**EXTRACTED ENTRIES**
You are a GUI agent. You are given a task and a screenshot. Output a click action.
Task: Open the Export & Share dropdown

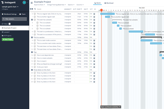tap(40, 5)
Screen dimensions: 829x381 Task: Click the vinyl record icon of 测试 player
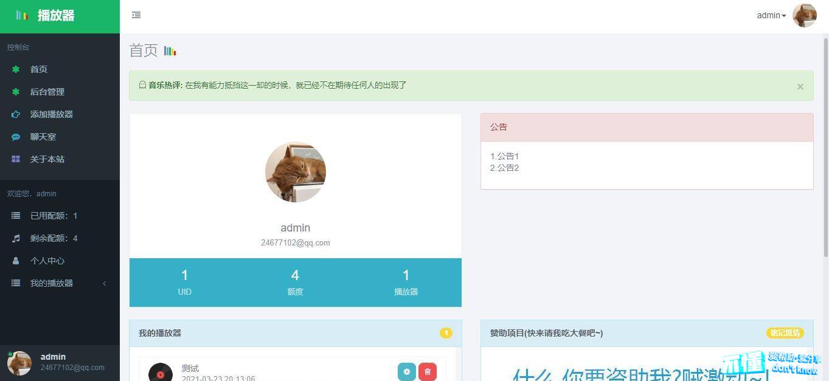[x=161, y=372]
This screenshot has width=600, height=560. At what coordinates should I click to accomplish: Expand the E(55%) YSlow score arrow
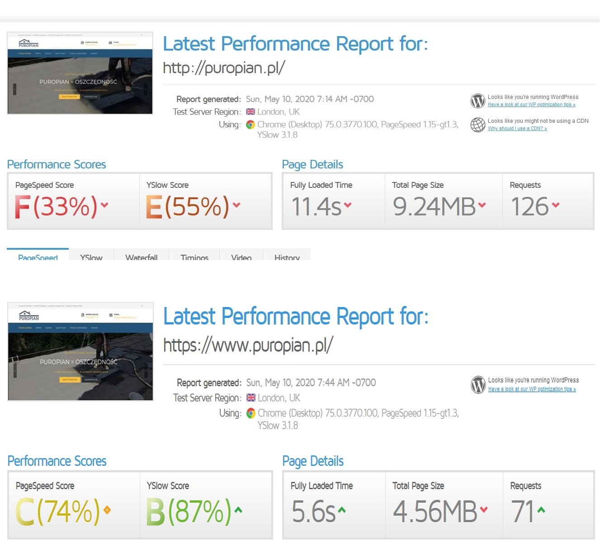click(236, 205)
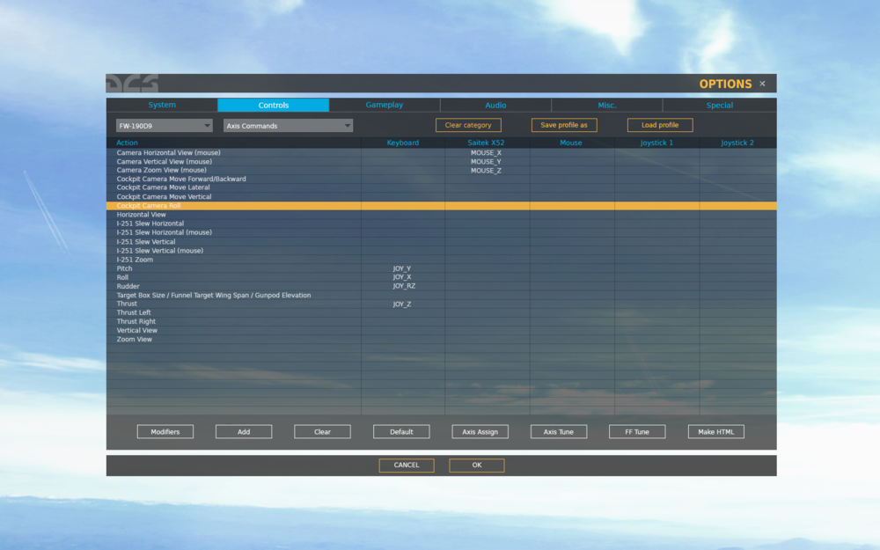Viewport: 880px width, 550px height.
Task: Switch to the System tab
Action: pos(161,105)
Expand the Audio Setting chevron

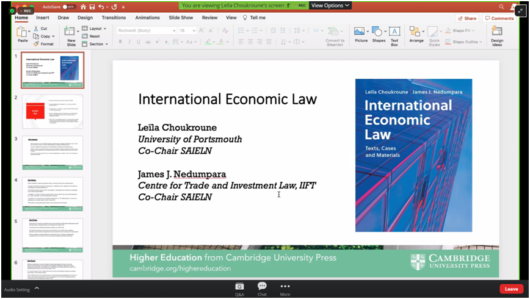(x=37, y=289)
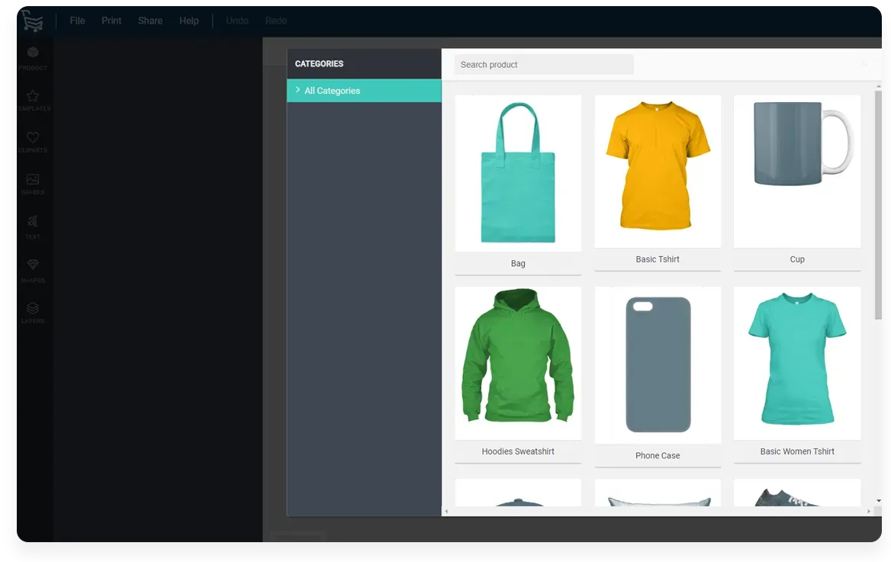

**TASK PROMPT**
Nothing but the lines from the one containing "This screenshot has" through the last line of the records above should appear, each repeated exactly, with no pictures.

**ANSWER BOX**
This screenshot has width=600, height=560. At what coordinates should I click to accomplish: Expand the E(55%) YSlow score arrow
click(236, 205)
Viewport: 880px width, 550px height.
Task: Switch to the System tab
Action: pos(161,105)
Expand the Audio Setting chevron

(x=37, y=289)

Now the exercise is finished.